▶ _Task requirements_: The result should be all the records, exact and complete, without a single picture.

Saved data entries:
++++++++++

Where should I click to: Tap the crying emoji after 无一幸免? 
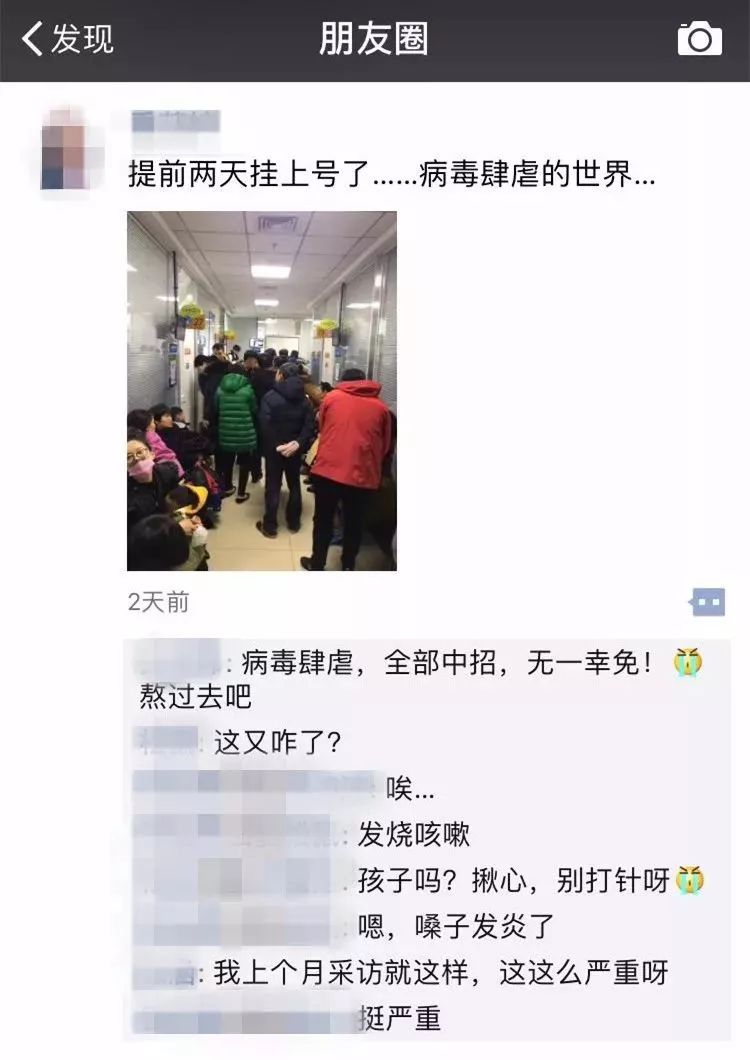(x=688, y=662)
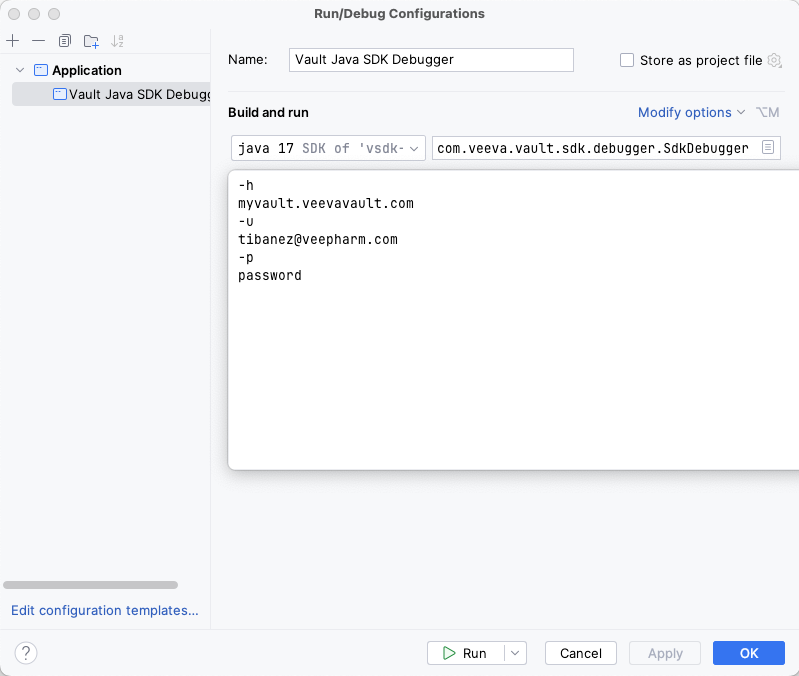This screenshot has height=676, width=799.
Task: Open the Edit configuration templates link
Action: click(x=105, y=610)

++++++++++

▶ _Reply to the task_:
Where should I click to: Tap the crying emoji after 无一幸免? 
(x=688, y=662)
This screenshot has height=676, width=799.
Task: Open the Edit configuration templates link
Action: click(x=105, y=610)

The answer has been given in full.